**EXERCISE REQUIREMENTS:**
1) Transcribe part of the passage on strategic surprise in game theory, starting at the words "In a recent" and ending after "computed / predicted.".
2) Pick up the passage on strategic surprise in game theory from where it stops, and write what follows.

----- DOCUMENT SEGMENT

Keywords: Meta-representation; Self-reference; Contrarian; Simulation; Strategic
innovation; Novelty; Surprises; Red Queen type arms race; Creative and Productive Sets; Productive function ; Surprise Nash Equilibrium

1.  Introduction

In a recent paper on strategic behaviour, Crawford (2003) begins with the elaborate subterfuge involved in the D-Day Allied landings of World War II in order to surprise and wrong foot the enemy. There is a long standing tradition, albeit an informal one, in the macro-economic policy literature of Lucas (1972) on the strategic use of ‘surprises’ by policy makers against a private sector which may render policy ineffective if policy can be predicted. [2] Binmore (1987) seminally indicated that any strategist who upholds deterministic strategies as being optimal must answer the question “what of the Liar ?” He had raised the alarm for game theory regarding the logical and strategic necessity for novelty that arises from the archetype of the rule breaker or contrarian who controverts or falsifies what can be computed / predicted.

----------
----- SUPPLIED INFORMATION

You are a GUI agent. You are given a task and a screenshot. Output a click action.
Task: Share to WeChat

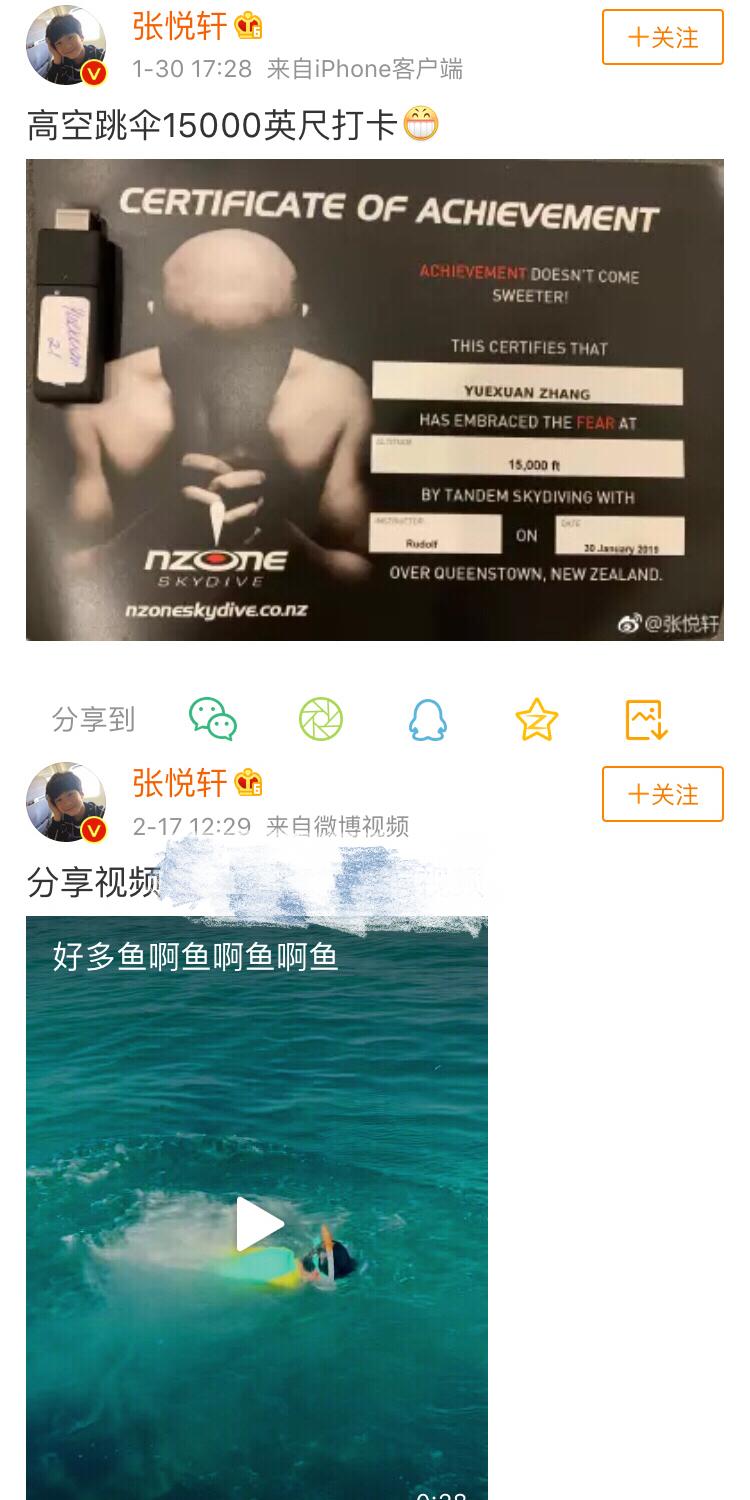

----------

**WRITTEN ANSWERS:**
1)
In a recent paper on strategic behaviour, Crawford (2003) begins with the elaborate subterfuge involved in the D-Day Allied landings of World War II in order to surprise and wrong foot the enemy. There is a long standing tradition, albeit an informal one, in the macro-economic policy literature of Lucas (1972) on the strategic use of ‘surprises’ by policy makers against a private sector which may render policy ineffective if policy can be predicted. [2] Binmore (1987) seminally indicated that any strategist who upholds deterministic strategies as being optimal must answer the question “what of the Liar ?” He had raised the alarm for game theory regarding the logical and strategic necessity for novelty that arises from the archetype of the rule breaker or contrarian who controverts or falsifies what can be computed / predicted.

2)
Baumol (2002, 2004), in keeping with the Schumpeter (1934) vision of ‘creative destruction’, has extensively discussed and documented the role of the relentless Red Queen[3] type strategic arms race in innovation by firms of products and processes in capitalism which he claims is not addressed in mainstream economics. In social neuro- science, the role of social proteanism has been discussed at length when predictability is punished by hostile animals capable of prediction (see, Driver and Humphries, 1988, Miller,1988, Bryne and Whiten, 1988,1997). Markose (2004, 2005), in the context of markets as complex adaptive systems, and Robson (2003, 2005) in regard to of strategic rationality and how the human neo-cortex grew big, have argued that much of game theory overlooks the arms race in complexity and the endogenous emergence of innovations from the strategic interaction of intelligent agents.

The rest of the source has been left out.